Основы этого специфически православного дискурса, дискурса подвига и обожения, заложил уже преподобный Максим Исповедник (VII в.). Св. Григорий Палама (XIV в.) кардинально его углубил и развил, а выдающиеся русские богословы нашего века — еп. Василий (Кривошеин), прот. Георгий Флоровский, В. Н. Лосский, прот. Иоанн Мейендорф — начали транскрибировать его для современного сознания. Уже стало очевидным, что, сравнительно с традиционным типом, богословие здесь существенно реорганизуется внешне и трансформируется внутренне. Подобно современной философии, оно вновь пересматривает свои отношения со сферой опыта, теснее сближаясь с ней, — и на этом пути может, вообще говоря, сложиться новое соотношение между сферами богословия и философии, отличное от известных стереотипов «религиозной философии», как в России, так и на Западе. Это и было бы тою «мета-антропологией», на появление которой выражает надежду Бальтазар. Но продвижение к ней покуда в зачатке; философское и психологическое содержание «дискурса подвига и обожения» ещё пребывает нераскрытым. Чтобы сделать следующий шаг, нужен, прежде всего, новый и пристальный взгляд в саму опытную основу: необходимо новое современное прочтение всего корпуса текстов православной аскетики.

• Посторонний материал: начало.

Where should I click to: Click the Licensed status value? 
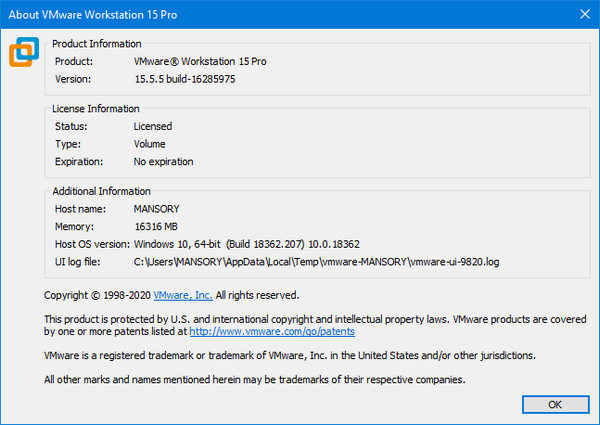pos(153,127)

Попытки подобного прочтения — хоть очень немногочисленные в силу масштабов дела — в литературе имеются. Прежде всего, тут следует назвать два труда: старую книгу С. М. Зарина «Аскетизм по православно-христианскому учению» (т. 1, ч. 1, 2; т. 2. СПб., 1907) и относительно недавнее сочинение исследователя-иезуита о. Фомы Шпидлика: Thomas Spidlik, S. J. La spiritualite de l’Orient Chretien. Vol. I. Manuel systematique. Vol. II. La Priere. Roma, 1978, 1988. Оба они отличаются капитальным объёмом и огромным охватом литературы, однако по характеру и задачам крайне далеки от нас. Они стремятся дать изложение аскетического учения, следуя обычной парадигме внешнего расчленяющего описания, и потому строятся в ключе детальной систематизации, схоластических классификаций и схем. (При этом труд Зарина сильно устарел, а труд о. Шпидлика исходит из отличной, инославной традиции.) Мы же следуем иной парадигме, участной и энергийной (см. о ней введение к Ч. II), и это влечёт иную постановку задачи: не «изложить учение», но «реконструировать практику», представить православный подвиг как целостный подход человека к самому себе, как способ жизни и стратегию деятельности: увидеть его в его запредельном устремлении, в живом действии, как ό βίος ήσυχαστός, сменивший ό βίος όρφικός античного человека. В таком направлении предлагаемый Словарь оказывается, по существу, первым опытом и первым подступом; и как таковой, он обречён быть во многом несовершенным.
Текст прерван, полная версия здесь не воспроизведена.